Detection Methods for CVE-2026-33324
Indicators of Compromise
- PostgreSQL query logs containing COPY FROM PROGRAM or COPY TO PROGRAM statements originating from the SQLBot service account
- SQLBot application logs showing chat questions with embedded SQL keywords such as DROP, CREATE, COPY, or instructions like "ignore previous"
- Unexpected child processes spawned by the PostgreSQL server process (postgres)

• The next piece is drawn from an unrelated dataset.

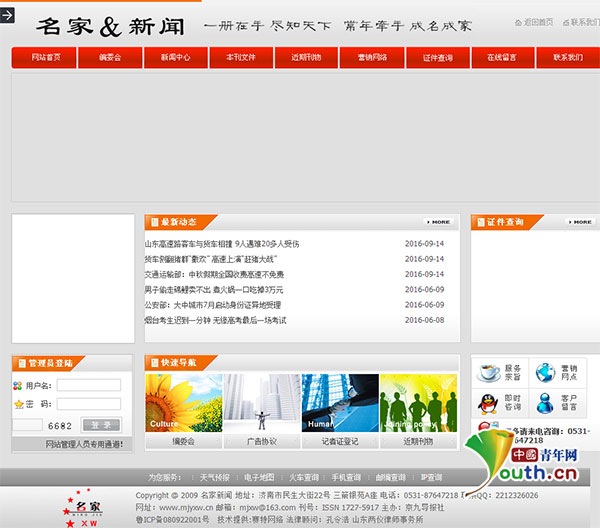Open 即时咨询 QQ penguin icon
The width and height of the screenshot is (600, 528).
(x=490, y=403)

- Outbound network connections from the database host to attacker-controlled infrastructure
Detection Strategies
- Inspect SQLBot request bodies for prompt-injection markers: instruction overrides, role-switch phrases, and inline SQL fragments in the question field
- Enable PostgreSQL log_statement = 'all' and alert on any COPY ... PROGRAM execution
- Monitor for process lineage where postgres spawns shells, interpreters, or networking utilities
- Correlate authenticated SQLBot session activity with anomalous SQL patterns and database host process events
Monitoring Recommendations
- Forward SQLBot, PostgreSQL, and host process telemetry to a centralized analytics platform for cross-source correlation
- Baseline normal Text2SQL query shapes and alert on outliers containing DDL, file I/O, or PROGRAM clauses
- Track failed and successful authentications to SQLBot to identify credential abuse preceding injection attempts
How to Mitigate CVE-2026-33324
Immediate Actions Required
- Upgrade SQLBot to version 1.7.1 or later without delay
- Rotate any credentials, API keys, or secrets accessible from the database host if exploitation is suspected
- Review PostgreSQL query history for COPY FROM PROGRAM usage tied to the SQLBot service account
- Restrict SQLBot authentication to trusted users and enforce strong access controls on the chat endpoint
Patch Information
The maintainers fixed CVE-2026-33324 in SQLBot version 1.7.1. Details are published in the GitHub Security Advisory GHSA-q2q6-gqqh-4xrx. Operators should upgrade rather than rely on workarounds.
Workarounds
- Configure the PostgreSQL connection used by SQLBot with a least-privilege, read-only role that cannot execute COPY ... PROGRAM
- Disable or block superuser privileges for the SQLBot database account, since COPY FROM PROGRAM requires elevated rights or membership in pg_execute_server_program
- Place the SQLBot interface behind network controls and require multi-factor authentication to limit attacker access
- Add an egress firewall policy on the database host to block unexpected outbound connections
# Configuration example: restrict the SQLBot PostgreSQL role
REVOKE pg_execute_server_program FROM sqlbot_user;
ALTER ROLE sqlbot_user NOSUPERUSER;
GRANT SELECT ON ALL TABLES IN SCHEMA public TO sqlbot_user;
Disclaimer: This content was generated using AI. While we strive for accuracy, please verify critical information with official sources.